§ **INSTRUCTIONS FOR THE TASK**: Write every line of the items below as a JSON list of strings, with one string per line and blank lines left out.

§ **EXERCISE MATERIAL**:
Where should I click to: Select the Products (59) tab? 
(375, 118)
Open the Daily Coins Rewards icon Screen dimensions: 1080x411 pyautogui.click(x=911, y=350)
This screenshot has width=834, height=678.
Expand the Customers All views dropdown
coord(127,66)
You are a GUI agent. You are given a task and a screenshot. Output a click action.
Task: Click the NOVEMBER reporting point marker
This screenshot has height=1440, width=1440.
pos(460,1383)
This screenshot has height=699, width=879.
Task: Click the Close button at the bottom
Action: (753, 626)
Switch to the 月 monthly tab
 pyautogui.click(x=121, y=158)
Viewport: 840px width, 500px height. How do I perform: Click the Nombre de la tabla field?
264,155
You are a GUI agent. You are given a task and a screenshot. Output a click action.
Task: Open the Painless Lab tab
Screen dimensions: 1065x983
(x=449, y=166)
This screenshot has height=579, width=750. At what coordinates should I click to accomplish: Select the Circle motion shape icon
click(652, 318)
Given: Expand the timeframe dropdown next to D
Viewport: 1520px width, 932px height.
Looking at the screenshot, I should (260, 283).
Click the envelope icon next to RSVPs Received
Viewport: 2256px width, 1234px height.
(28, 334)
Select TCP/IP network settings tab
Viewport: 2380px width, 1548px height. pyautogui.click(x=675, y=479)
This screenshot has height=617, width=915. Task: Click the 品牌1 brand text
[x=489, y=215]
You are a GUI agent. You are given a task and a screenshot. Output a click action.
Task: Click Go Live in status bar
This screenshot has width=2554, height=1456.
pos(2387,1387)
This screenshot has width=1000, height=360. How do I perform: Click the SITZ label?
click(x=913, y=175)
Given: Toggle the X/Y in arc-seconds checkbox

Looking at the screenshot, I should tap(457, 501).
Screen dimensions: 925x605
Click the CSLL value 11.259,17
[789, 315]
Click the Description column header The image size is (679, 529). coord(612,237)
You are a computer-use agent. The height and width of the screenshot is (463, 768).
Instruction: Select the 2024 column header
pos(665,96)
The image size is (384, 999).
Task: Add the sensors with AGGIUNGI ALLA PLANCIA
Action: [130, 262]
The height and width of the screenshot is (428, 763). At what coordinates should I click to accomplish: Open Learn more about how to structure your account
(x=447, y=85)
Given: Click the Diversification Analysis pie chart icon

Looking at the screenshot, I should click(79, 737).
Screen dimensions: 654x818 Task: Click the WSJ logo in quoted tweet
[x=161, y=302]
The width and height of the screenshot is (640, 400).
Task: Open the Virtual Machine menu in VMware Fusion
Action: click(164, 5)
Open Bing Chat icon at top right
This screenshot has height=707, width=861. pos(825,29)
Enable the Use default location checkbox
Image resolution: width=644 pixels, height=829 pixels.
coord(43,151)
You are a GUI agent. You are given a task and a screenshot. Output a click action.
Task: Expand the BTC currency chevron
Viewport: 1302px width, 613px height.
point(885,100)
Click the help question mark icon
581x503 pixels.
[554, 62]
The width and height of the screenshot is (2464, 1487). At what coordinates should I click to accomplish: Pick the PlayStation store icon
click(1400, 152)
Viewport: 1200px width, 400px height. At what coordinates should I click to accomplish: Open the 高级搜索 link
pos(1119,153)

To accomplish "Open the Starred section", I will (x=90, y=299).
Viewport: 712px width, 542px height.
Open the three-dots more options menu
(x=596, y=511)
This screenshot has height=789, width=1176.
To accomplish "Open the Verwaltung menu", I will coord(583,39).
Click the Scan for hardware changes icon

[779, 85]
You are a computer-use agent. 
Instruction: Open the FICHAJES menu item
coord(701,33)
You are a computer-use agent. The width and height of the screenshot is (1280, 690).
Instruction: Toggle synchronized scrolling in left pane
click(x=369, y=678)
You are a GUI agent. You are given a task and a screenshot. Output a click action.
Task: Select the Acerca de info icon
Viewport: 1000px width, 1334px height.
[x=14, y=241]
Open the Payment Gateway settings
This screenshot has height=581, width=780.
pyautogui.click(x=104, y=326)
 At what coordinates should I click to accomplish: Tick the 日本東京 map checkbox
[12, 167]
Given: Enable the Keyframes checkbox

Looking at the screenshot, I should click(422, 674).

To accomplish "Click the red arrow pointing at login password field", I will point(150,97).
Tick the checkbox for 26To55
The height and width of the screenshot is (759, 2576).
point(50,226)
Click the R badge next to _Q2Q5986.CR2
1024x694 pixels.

§ **WRITTEN REPLY**:
[
  "Where should I click to: Select the Products (59) tab? ",
  "(375, 118)",
  "Open the Daily Coins Rewards icon Screen dimensions: 1080x411 pyautogui.click(x=911, y=350)",
  "This screenshot has width=834, height=678.",
  "Expand the Customers All views dropdown",
  "coord(127,66)",
  "You are a GUI agent. You are given a task and a screenshot. Output a click action.",
  "Task: Click the NOVEMBER reporting point marker",
  "This screenshot has height=1440, width=1440.",
  "pos(460,1383)",
  "This screenshot has height=699, width=879.",
  "Task: Click the Close button at the bottom",
  "Action: (753, 626)",
  "Switch to the 月 monthly tab",
  " pyautogui.click(x=121, y=158)",
  "Viewport: 840px width, 500px height. How do I perform: Click the Nombre de la tabla field?",
  "264,155",
  "You are a GUI agent. You are given a task and a screenshot. Output a click action.",
  "Task: Open the Painless Lab tab",
  "Screen dimensions: 1065x983",
  "(x=449, y=166)",
  "This screenshot has height=579, width=750. At what coordinates should I click to accomplish: Select the Circle motion shape icon",
  "click(652, 318)",
  "Given: Expand the timeframe dropdown next to D",
  "Viewport: 1520px width, 932px height.",
  "Looking at the screenshot, I should (260, 283).",
  "Click the envelope icon next to RSVPs Received",
  "Viewport: 2256px width, 1234px height.",
  "(28, 334)",
  "Select TCP/IP network settings tab",
  "Viewport: 2380px width, 1548px height. pyautogui.click(x=675, y=479)",
  "This screenshot has height=617, width=915. Task: Click the 品牌1 brand text",
  "[x=489, y=215]",
  "You are a GUI agent. You are given a task and a screenshot. Output a click action.",
  "Task: Click Go Live in status bar",
  "This screenshot has width=2554, height=1456.",
  "pos(2387,1387)",
  "This screenshot has width=1000, height=360. How do I perform: Click the SITZ label?",
  "click(x=913, y=175)",
  "Given: Toggle the X/Y in arc-seconds checkbox",
  "Looking at the screenshot, I should tap(457, 501).",
  "Screen dimensions: 925x605",
  "Click the CSLL value 11.259,17",
  "[789, 315]",
  "Click the Description column header The image size is (679, 529). coord(612,237)",
  "You are a computer-use agent. The height and width of the screenshot is (463, 768).",
  "Instruction: Select the 2024 column header",
  "pos(665,96)",
  "The image size is (384, 999).",
  "Task: Add the sensors with AGGIUNGI ALLA PLANCIA",
  "Action: [130, 262]",
  "The height and width of the screenshot is (428, 763). At what coordinates should I click to accomplish: Open Learn more about how to structure your account",
  "(x=447, y=85)",
  "Given: Click the Diversification Analysis pie chart icon",
  "Looking at the screenshot, I should click(79, 737).",
  "Screen dimensions: 654x818 Task: Click the WSJ logo in quoted tweet",
  "[x=161, y=302]",
  "The width and height of the screenshot is (640, 400).",
  "Task: Open the Virtual Machine menu in VMware Fusion",
  "Action: click(164, 5)",
  "Open Bing Chat icon at top right",
  "This screenshot has height=707, width=861. pos(825,29)",
  "Enable the Use default location checkbox",
  "Image resolution: width=644 pixels, height=829 pixels.",
  "coord(43,151)",
  "You are a GUI agent. You are given a task and a screenshot. Output a click action.",
  "Task: Expand the BTC currency chevron",
  "Viewport: 1302px width, 613px height.",
  "point(885,100)",
  "Click the help question mark icon",
  "581x503 pixels.",
  "[554, 62]",
  "The width and height of the screenshot is (2464, 1487). At what coordinates should I click to accomplish: Pick the PlayStation store icon",
  "click(1400, 152)",
  "Viewport: 1200px width, 400px height. At what coordinates should I click to accomplish: Open the 高级搜索 link",
  "pos(1119,153)",
  "To accomplish \"Open the Starred section\", I will (x=90, y=299).",
  "Viewport: 712px width, 542px height.",
  "Open the three-dots more options menu",
  "(x=596, y=511)",
  "This screenshot has height=789, width=1176.",
  "To accomplish \"Open the Verwaltung menu\", I will coord(583,39).",
  "Click the Scan for hardware changes icon",
  "[779, 85]",
  "You are a computer-use agent. ",
  "Instruction: Open the FICHAJES menu item",
  "coord(701,33)",
  "You are a computer-use agent. The width and height of the screenshot is (1280, 690).",
  "Instruction: Toggle synchronized scrolling in left pane",
  "click(x=369, y=678)",
  "You are a GUI agent. You are given a task and a screenshot. Output a click action.",
  "Task: Select the Acerca de info icon",
  "Viewport: 1000px width, 1334px height.",
  "[x=14, y=241]",
  "Open the Payment Gateway settings",
  "This screenshot has height=581, width=780.",
  "pyautogui.click(x=104, y=326)",
  " At what coordinates should I click to accomplish: Tick the 日本東京 map checkbox",
  "[12, 167]",
  "Given: Enable the Keyframes checkbox",
  "Looking at the screenshot, I should click(422, 674).",
  "To accomplish \"Click the red arrow pointing at login password field\", I will point(150,97).",
  "Tick the checkbox for 26To55",
  "The height and width of the screenshot is (759, 2576).",
  "point(50,226)",
  "Click the R badge next to _Q2Q5986.CR2",
  "1024x694 pixels."
]